- **Text to read**
--- start ---
A 2002 pipeline spill in Cohasset, Minnesota which released 6,000 barrels of crude oil. mpcaphotos/flickr, CC BY-NC
A 2002 pipeline spill in Cohasset, Minnesota which released 6,000 barrels of crude oil. mpcaphotos/flickr, CC BY-NC

Chip Colwell, University of Colorado Denver

On his fourth day as U.S. president, Donald Trump penned executive orders to advance construction of the Dakota Access Pipeline Project pipeline and the Keystone XL pipeline. A week later, there were reports the new administration has ordered the Army Corps of Engineers to grant an easement that will allow completion of the disputed Dakota Access Pipeline to proceed.

The White House press secretary said completion of the controversial pipelines would increase jobs and promote economic growth – an argument Trump’s supporters echo.

However, this viewpoint focuses on the profits that go to the oil and construction industries, while ignoring the price that will be paid by other sectors of America’s economy, including tourism and preservation of our cultural heritage – a point I’m quite aware of as an anthropologist focused on the American West. A more accurate reckoning of the economic benefits of pipelines needs to consider the negative impact of pipelines on other parts of our economy.

The business of preservation

The management of America’s heritage begins with a suite of important federal laws such as the National Historic Preservation Act (NHPA) of 1966, which affirms that “the spirit and direction of the Nation are founded upon and reflected in its historic heritage.” The NHPA’s starting point is that patriotism, preservation and profits are not contrary goals, declaring that “the preservation of this irreplaceable heritage is in the public interest so that its vital legacy of cultural, educational, aesthetic, inspirational, economic and energy benefits will be maintained and enriched for future generations of Americans.”

Preserving America’s past for its future is a monumental task. A National Park Service report, for example, found that just in 2014 16.5 million acres were surveyed for cultural resources across the United States. More than 137,000 properties were evaluated for their historical significance and added to state inventories, while more than 1,000 new sites were added to the National Register of Historic Places.

The industry that fulfills this trust responsibility is known as cultural resource management, which is made up of a small but highly skilled set of technicians in archaeology, architecture, engineering, geography, history and related fields. There are about 1,300 CRM firms nationwide – nearly all of them small businesses – which employ some 10,000 people. These businesses in turn feed more work, such as equipment suppliers, IT and HR professionals, accountants and administrative support.

Opponents to the Keystone XL pipeline have opposed it over worries over spills and its contribution to greenhouse gases, but the projected path would also run across public lands and cross 265 archaeological sites and 132 historic structures.
--- end ---
- **Parts of the exercise**
[a] Please decide whether each statement agrees with the article on pipelines and heritage, answering yes or no and quoting the deciding words: (i) About 1,300 CRM firms operate nationwide. (ii) The National Historic Preservation Act dates from 1976. (iii) The projected Keystone XL path would cross 132 archaeological sites.
[b] Pick up the article on pipelines and heritage after its final sentence and write the next part.

- **Dataset excerpt**
--- start ---
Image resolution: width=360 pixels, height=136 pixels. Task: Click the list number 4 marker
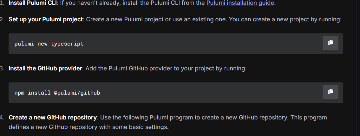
--- end ---
- **Task-by-task answers**
[a]
(i) Yes: "There are about 1,300 CRM firms nationwide"
(ii) No: "National Historic Preservation Act (NHPA) of 1966"
(iii) No: "cross 265 archaeological sites and 132 historic structures"

[b]
AP Photo/Nati Harnik

The 2014 NPS report also documented the role of historic preservation in the country’s economy. Between 1977 and 2014, under the Federal Historic Preservation Tax program, more than US$73 billion in private investment has been generated to rehabilitate commercial historic properties and nearly 140,000 low and moderate housing units were built in restored historic buildings. Since 1978, an estimated 2.4 million jobs have been created through these projects focused on the preservation of America’s heritage.

The places that are protected have economic tendrils that reach far across the country through tourism. In 2015, for instance, more than 305 million people visited national parks. These tourists spent nearly $16 billion on an array of local services – hotels, gas stations, restaurants – helping to sustain nearly 300,000 jobs. Tourists and travelers visit scores of other national, state and local parks, spending their money to enjoy nature and cultural sites.

Cost of spills

In announcing their support for expediting the pipelines, Trump’s allies also failed to acknowledge the negative impacts of environmental damage.

For example, the 2010 BP oil spill immediately impacted tourism. Even five years later, tourists were slow to return to some spots along the Gulf Coast, and economists argued that BP’s $10 billion in payments did not fully account for the spill’s secondary effects.

The Bureau of Land Management has leased land near Chaco Canyon in New Mexico, one of 20 World Heritage sites in the U.S., for oil and gas drilling.
Chris M Morris/flickr, CC BY

These accidents can directly impact everyday Americans. As of last year, some 50,000 claims were still sitting with BP. Transporting oil via pipelines is generally safer than rail, truck or barge, yet pipeline spills do occur and cause financial problems. According to the federal agency the Pipeline and Hazardous Materials Safety Administration, since 1995, accidents involving oil and petroleum pipelines have caused approximately $3 billion in property damage. The change to people’s sense of place and the trauma caused by oil spills are also a negative effect, though hard to enumerate.

In the end, we all are likely to pay as tax dollars are used in part for the Superfund program to clean up spills: for example, a Texaco oil pipeline in California that has contaminated the soil and groundwater.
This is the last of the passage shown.